The dollar reached an 11-month high of 81.716 against a basket of major currencies, boosted by a move by investors away from currencies seen as higher-risk, amid reports Russian troops had gathered on the Ukrainian border.
Around 20,000 Russian troops massed on Ukraine's eastern frontier were creating a "dangerous situation", NATO said on Wednesday. It warned that Moscow could use humanitarian concerns as a pretext to send troops across the border.
That, as well as the data showing Italy's economy unexpectedly shrank in the second quarter, drove the euro as low as $1.3331, its lowest since early November.
"It's difficult for some investors to be short Russia, because of liquidity reasons, which effectively encourages proxy selling of euros as concerns grow about a further escalation of those tensions between the West and Russia," said Valentin Marinov, head of European G10 currency strategy at Citigroup.

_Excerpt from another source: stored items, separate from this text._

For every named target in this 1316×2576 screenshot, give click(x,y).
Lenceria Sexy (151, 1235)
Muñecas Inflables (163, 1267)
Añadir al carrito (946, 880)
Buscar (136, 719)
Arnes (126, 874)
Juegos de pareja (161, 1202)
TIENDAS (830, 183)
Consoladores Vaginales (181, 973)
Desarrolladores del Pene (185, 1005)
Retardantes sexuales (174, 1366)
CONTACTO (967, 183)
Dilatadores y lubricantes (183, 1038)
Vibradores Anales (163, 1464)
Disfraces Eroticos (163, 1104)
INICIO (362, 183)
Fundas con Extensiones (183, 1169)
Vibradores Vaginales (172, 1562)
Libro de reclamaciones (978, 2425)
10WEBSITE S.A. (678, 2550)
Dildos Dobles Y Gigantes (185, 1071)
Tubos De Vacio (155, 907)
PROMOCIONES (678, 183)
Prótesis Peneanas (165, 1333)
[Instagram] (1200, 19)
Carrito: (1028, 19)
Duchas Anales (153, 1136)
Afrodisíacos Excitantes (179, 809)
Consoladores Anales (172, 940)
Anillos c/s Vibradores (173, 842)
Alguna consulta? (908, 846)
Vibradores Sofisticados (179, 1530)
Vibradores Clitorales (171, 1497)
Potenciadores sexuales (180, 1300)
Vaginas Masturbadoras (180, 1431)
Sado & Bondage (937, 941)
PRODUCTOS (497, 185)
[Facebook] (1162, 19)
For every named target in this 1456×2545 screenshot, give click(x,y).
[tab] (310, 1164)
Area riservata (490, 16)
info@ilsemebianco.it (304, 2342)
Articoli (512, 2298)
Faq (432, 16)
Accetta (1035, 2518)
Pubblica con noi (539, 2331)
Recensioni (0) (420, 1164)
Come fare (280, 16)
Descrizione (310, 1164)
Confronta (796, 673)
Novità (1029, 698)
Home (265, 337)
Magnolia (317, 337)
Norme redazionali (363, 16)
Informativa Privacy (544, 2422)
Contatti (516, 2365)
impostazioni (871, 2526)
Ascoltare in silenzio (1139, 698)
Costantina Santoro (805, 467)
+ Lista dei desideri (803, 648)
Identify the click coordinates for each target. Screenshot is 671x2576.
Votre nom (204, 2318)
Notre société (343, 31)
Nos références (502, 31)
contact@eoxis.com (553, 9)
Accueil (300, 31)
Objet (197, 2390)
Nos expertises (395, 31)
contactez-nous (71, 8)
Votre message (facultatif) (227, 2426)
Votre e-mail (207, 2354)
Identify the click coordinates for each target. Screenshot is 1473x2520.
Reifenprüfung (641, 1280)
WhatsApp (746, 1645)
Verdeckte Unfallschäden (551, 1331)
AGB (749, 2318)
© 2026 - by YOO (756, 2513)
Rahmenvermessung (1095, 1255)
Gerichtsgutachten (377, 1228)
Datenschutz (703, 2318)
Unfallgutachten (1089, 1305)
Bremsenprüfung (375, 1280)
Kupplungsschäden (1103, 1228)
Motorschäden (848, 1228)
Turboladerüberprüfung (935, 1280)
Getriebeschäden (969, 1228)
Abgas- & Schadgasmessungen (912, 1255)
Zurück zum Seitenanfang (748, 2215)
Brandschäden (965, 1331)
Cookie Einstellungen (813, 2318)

"All of this is adding to the headwinds of an already weak recovery in the euro zone, encouraging bets on more aggressive European Central Bank easing, weighing on the euro."
German industrial orders fell at their steepest rate in almost three years in June. One reason seemed to be companies becoming more cautious about taking on contracts as geopolitical tension escalated. Another was weaker euro zone demand.
The European Central Bank will hold its next rate policy meeting on Thursday.
Tied into the euro's weakness in recent weeks has also been the drop in equities prices globally, but for European funds in particular. According to Lipper, a Thomson Reuters service, U.S.-domiciled equity funds investing in Europe have had a string of seven straight weeks of net outflows.
"Since June of last year we have seen U.S. money investing into the euro zone and as markets start to take profit and are heavily skewed in terms of positioning the outcome is pressure on European assets and downward pressure on the euro against the dollar," said Sebastian Galy, senior currency strategist at Societe Generale.
Another positive for the dollar was a bigger-than-expected narrowing of the June U.S. trade deficit as petroleum imports fell to a 3-1/2 year low.
Sterling slipped after the UK reported that industrial and manufacturing output grew less than expected in June, cooling expectations the Bank of England will raise interest rates this year.
The pound fell to a session low of $1.6819 before recovering to $1.6836, down 0.30 percent.
A two-day meeting of the BoE's rate-setting Monetary Policy Committee begins on Wednesday, but investors won't know until later in August to see if any members advocated a rise in rates.
The dollar slid 0.22 percent to 102.37 yen, holding above its 200-day moving average. The euro held near a two-week low of 136.40 yen.